[Task goal]: Only lines with the string "julio" matter here; gather them from the material below.

[Information given]:
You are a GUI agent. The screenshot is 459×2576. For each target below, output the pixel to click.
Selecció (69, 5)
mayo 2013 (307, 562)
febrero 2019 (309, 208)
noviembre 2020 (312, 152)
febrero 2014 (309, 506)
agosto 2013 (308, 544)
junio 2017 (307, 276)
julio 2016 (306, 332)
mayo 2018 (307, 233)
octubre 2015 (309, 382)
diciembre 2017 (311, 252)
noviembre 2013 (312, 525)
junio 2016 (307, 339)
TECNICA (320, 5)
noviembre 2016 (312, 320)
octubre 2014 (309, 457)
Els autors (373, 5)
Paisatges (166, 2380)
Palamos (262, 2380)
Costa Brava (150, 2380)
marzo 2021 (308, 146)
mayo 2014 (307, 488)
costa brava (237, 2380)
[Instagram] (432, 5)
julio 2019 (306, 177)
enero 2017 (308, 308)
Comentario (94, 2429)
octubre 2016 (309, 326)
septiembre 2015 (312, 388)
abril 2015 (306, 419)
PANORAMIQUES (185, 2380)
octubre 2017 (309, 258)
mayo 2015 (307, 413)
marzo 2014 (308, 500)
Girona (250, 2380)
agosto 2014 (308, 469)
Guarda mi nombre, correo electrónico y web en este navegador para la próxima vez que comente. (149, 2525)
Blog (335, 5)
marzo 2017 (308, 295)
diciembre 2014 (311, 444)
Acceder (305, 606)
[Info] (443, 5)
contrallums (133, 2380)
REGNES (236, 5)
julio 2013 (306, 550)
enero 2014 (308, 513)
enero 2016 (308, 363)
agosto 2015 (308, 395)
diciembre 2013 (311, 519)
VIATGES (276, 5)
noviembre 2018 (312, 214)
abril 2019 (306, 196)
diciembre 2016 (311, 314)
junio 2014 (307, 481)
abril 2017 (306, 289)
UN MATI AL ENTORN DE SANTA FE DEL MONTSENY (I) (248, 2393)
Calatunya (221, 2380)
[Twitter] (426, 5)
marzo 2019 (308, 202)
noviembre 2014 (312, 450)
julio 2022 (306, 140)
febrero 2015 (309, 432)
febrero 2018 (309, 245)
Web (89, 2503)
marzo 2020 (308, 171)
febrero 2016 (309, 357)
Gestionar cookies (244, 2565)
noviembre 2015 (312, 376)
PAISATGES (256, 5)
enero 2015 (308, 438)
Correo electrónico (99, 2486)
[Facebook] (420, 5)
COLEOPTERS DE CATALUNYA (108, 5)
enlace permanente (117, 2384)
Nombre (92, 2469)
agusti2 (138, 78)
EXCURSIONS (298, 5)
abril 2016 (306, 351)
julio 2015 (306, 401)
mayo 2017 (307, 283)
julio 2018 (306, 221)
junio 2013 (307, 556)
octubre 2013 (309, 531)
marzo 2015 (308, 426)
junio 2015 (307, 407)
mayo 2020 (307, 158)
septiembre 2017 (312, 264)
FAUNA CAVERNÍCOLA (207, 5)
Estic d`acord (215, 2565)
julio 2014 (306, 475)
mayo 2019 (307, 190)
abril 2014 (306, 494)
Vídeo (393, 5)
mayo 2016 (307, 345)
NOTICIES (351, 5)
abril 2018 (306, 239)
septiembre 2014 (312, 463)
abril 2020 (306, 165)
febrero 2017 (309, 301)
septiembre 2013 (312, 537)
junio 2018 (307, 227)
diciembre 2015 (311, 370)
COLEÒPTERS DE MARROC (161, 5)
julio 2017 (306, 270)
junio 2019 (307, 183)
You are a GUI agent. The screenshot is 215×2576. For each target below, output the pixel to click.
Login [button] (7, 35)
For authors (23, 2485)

[Answer box]:
julio 2016 (306, 332)
julio 2019 (306, 177)
julio 2013 (306, 550)
julio 2022 (306, 140)
julio 2015 (306, 401)
julio 2018 (306, 221)
julio 2014 (306, 475)
julio 2017 (306, 270)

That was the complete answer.